--- Begin ---
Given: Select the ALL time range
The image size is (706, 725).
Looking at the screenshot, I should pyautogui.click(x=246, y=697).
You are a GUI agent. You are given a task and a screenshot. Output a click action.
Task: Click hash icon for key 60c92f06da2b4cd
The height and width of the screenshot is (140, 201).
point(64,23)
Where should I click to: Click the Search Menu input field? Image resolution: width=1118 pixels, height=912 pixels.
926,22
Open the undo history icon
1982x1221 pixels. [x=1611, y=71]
--- End ---
--- Begin ---
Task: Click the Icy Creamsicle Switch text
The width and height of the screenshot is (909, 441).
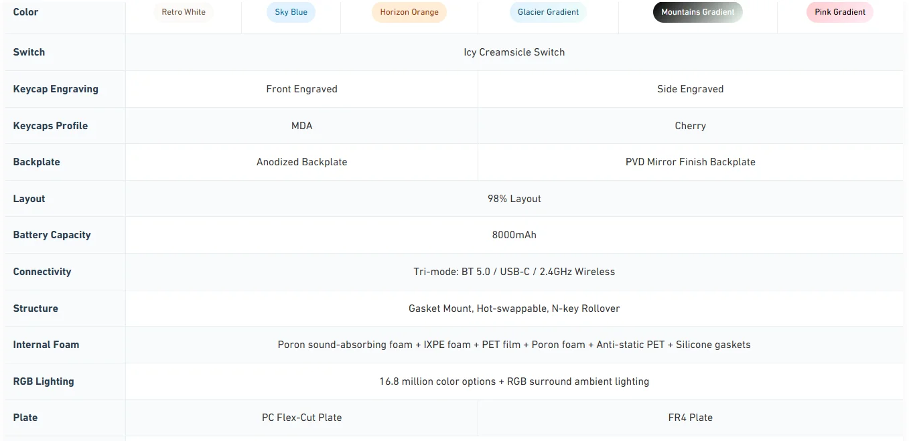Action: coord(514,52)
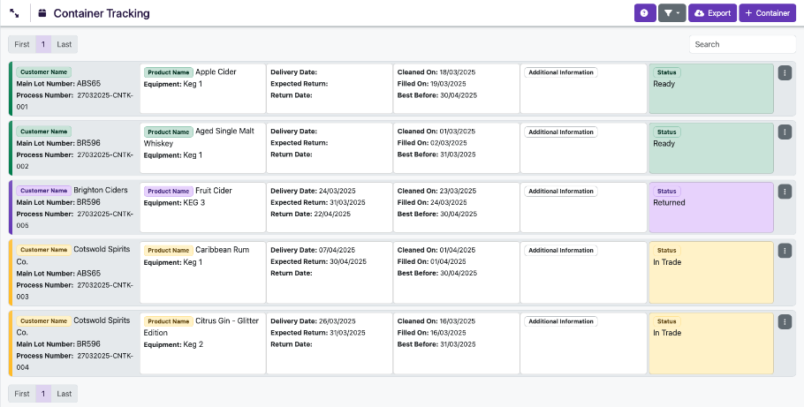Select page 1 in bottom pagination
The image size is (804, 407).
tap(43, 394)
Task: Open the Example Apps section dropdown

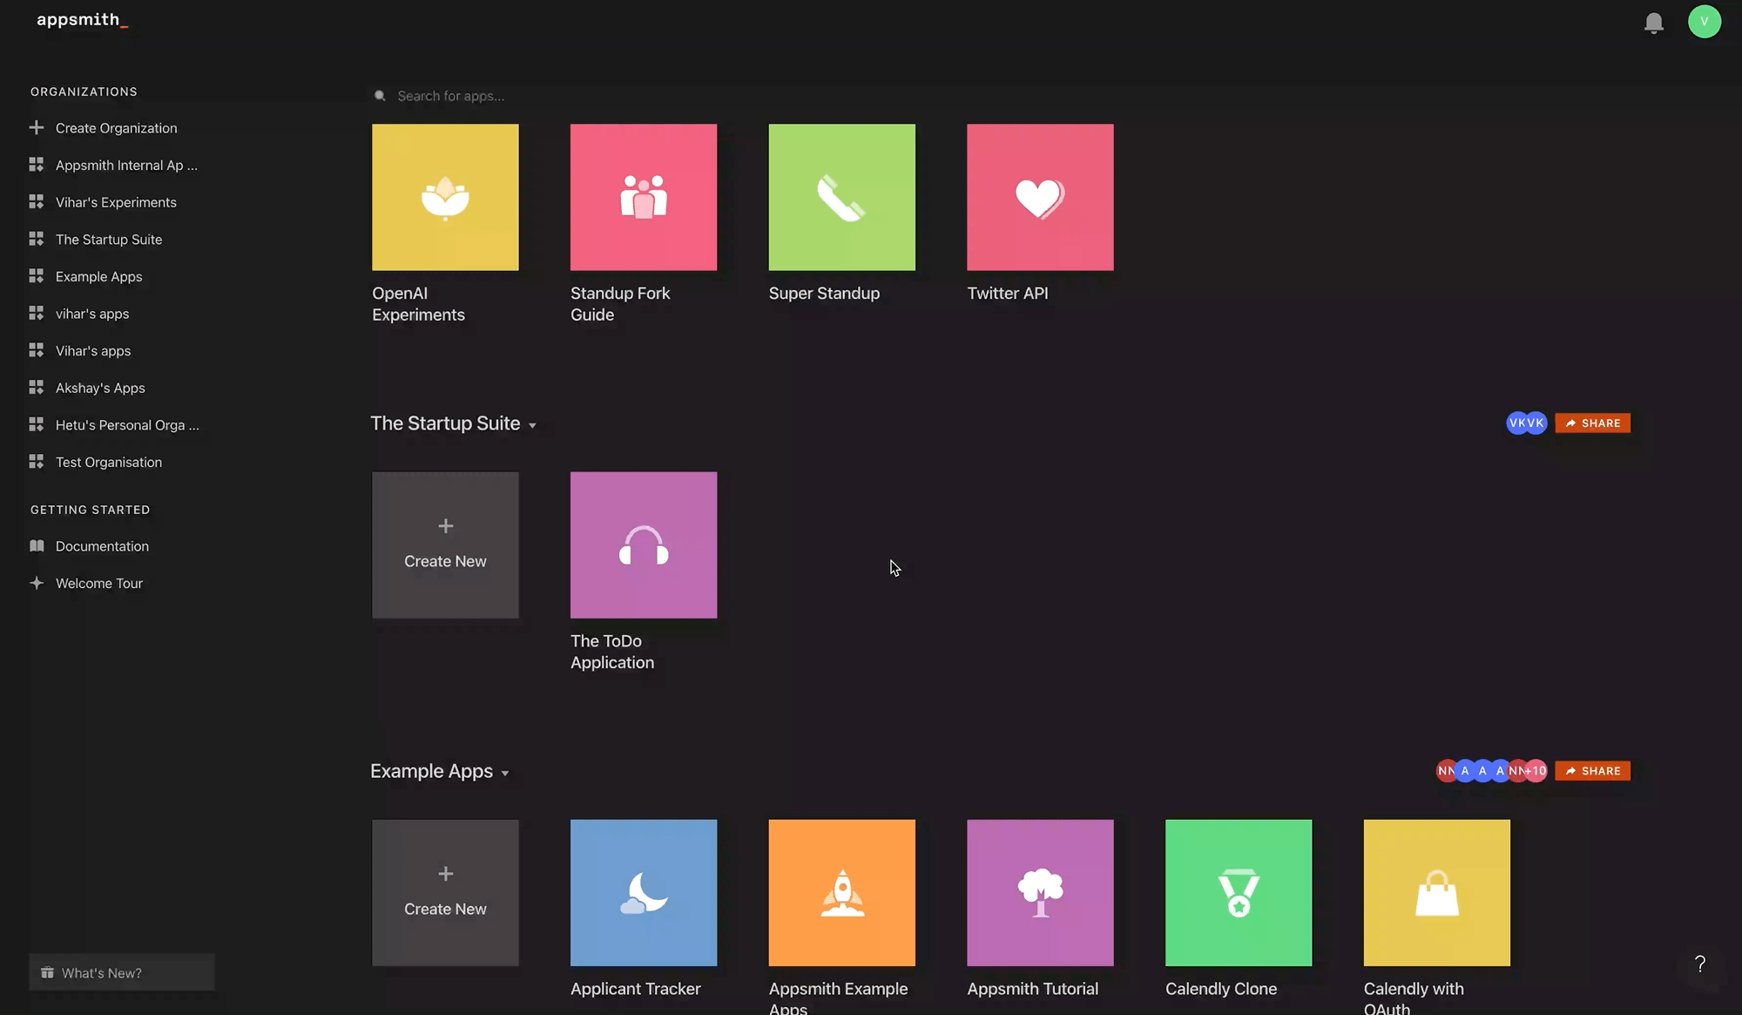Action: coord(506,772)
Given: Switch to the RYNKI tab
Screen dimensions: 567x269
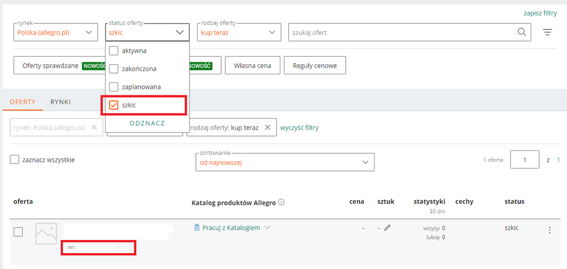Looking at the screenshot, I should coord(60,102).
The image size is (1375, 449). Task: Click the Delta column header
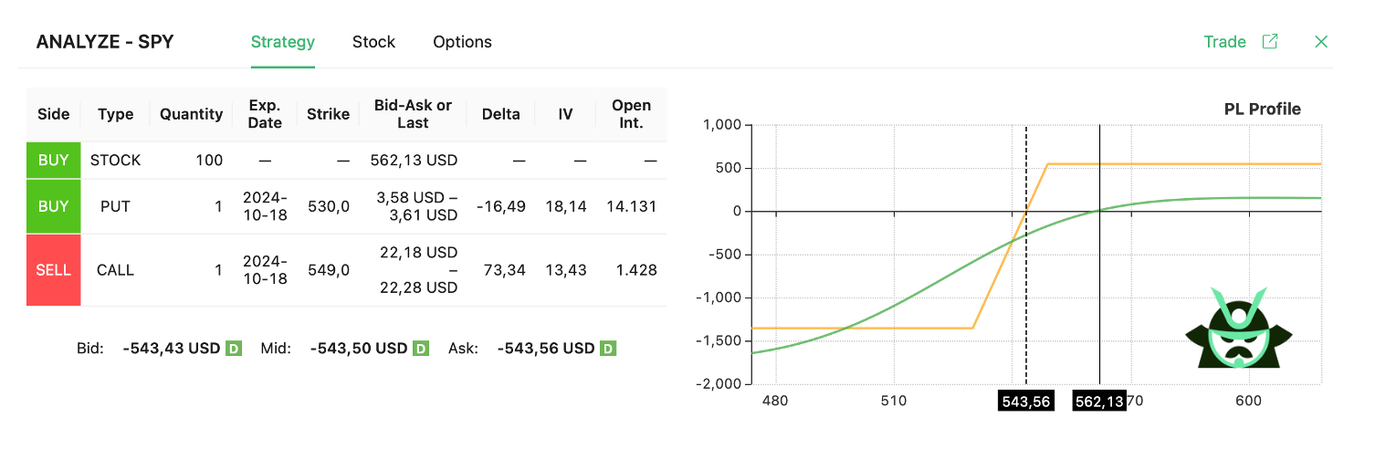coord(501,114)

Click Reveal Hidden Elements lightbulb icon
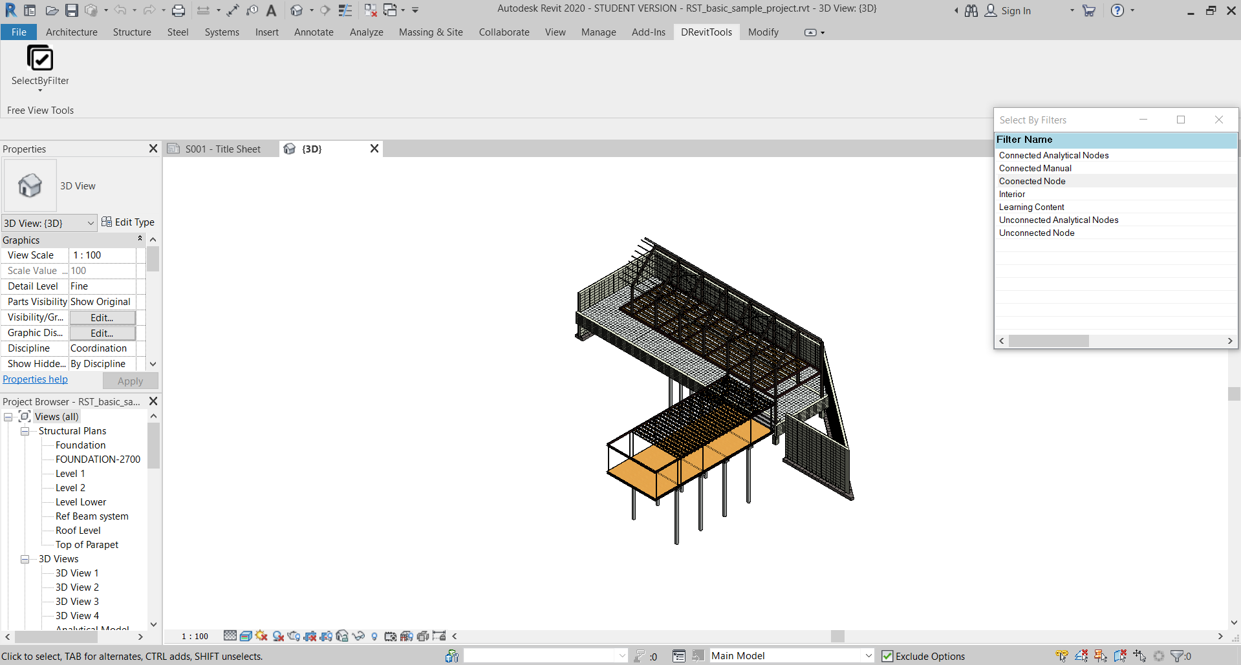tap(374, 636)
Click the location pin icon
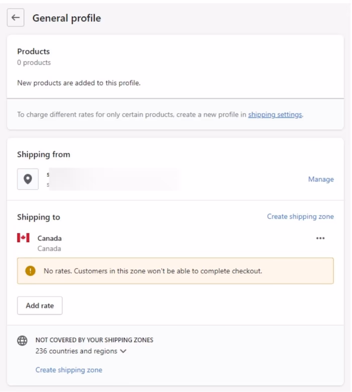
--- End ---
> **STATED EXERCISE**
Repeat the lines above word for word, starting at the line that contains "You are a GUI" and ending at the line that contains "1982x1221 pixels. [x=1611, y=71]", both included.

> **SOLUTION FOR THIS EXERCISE**
You are a GUI agent. You are given a task and a screenshot. Output a click action.
Task: Click hash icon for key 60c92f06da2b4cd
The height and width of the screenshot is (140, 201).
point(64,23)
Where should I click to: Click the Search Menu input field? Image resolution: width=1118 pixels, height=912 pixels.
926,22
Open the undo history icon
1982x1221 pixels. [x=1611, y=71]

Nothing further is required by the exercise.